‘Angry’ Holder says contempt vote designed to hurt Obama’s campaign

Politics,Beltway Confidential,Joel Gehrke

Attorney General Eric Holder said that House Republicans revealed more about their own party problems than any errors at the Justice Department when they held him in contempt for obstructing an investigation — a move he said was designed to hurt President Obama’s reelection campaign.

“I’ve become a symbol of what they don’t like about the positions this Justice Department has taken,” Holder told The Washington Post. “I am also a proxy for the president in an election year. You have to be exceedingly naive to think that vote was about . . . documents.”

House investigators want Holder to hand over documents pertaining to Operation Fast and Furious, which saw law enforcement allow drug cartels to smuggle weapons from the United States into Mexico until a U.S. border patrol agent was killed. In February 2011, the Justice Department denied that the gun-walking operation ever took place; it retracted that claim ten months later.

Holder has testified that senior Justice Department officials did not know about the operation, but a wiretap affidavit made public during contempt proceedings shows that deputy assistant attorney generals did know. House Republicans have subpoenaed documents pertaining to that false February denial, but the Justice Department will not release them. President Obama asserted executive privilege over the documents as the contempt vote neared.

In December 2011, Holder first argued that the investigation was politically-motivated, but he coupled it with a racial charge. “This is a way to get at the president because of the way I can be identified with him. Both due to the nature of our relationship and, you know, the fact that we’re both African-American,” he told the New York Times.
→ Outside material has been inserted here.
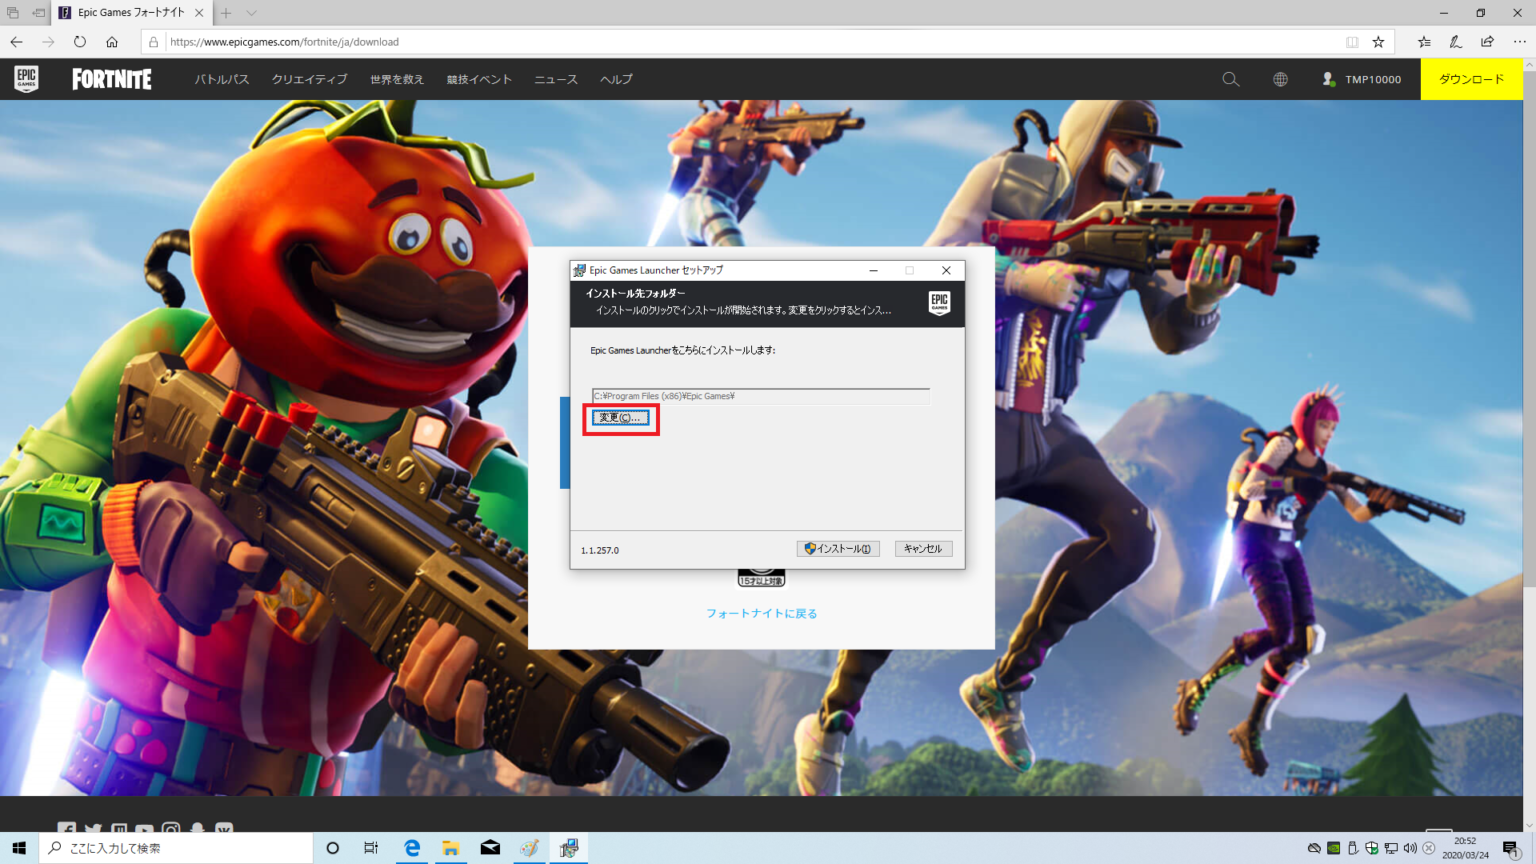This screenshot has height=864, width=1536.
Task: Click the Epic Games logo in navbar
Action: click(x=26, y=79)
“As often as [Holder] has tried to cast himself and his other controversies as the reason for the investigation, he still doesn’t acknowledge the simple truth,” House Oversight and Government Reform Committee chairman Darrell Issa, R-Calif., said in the Post. “The citation for contempt had his name on it because the lawfully issued subpoena for documents issued nine months ago, that his department didn’t comply with, also had his name on it.”

Holder is “angry about the vote but not surprised,” according to the Post.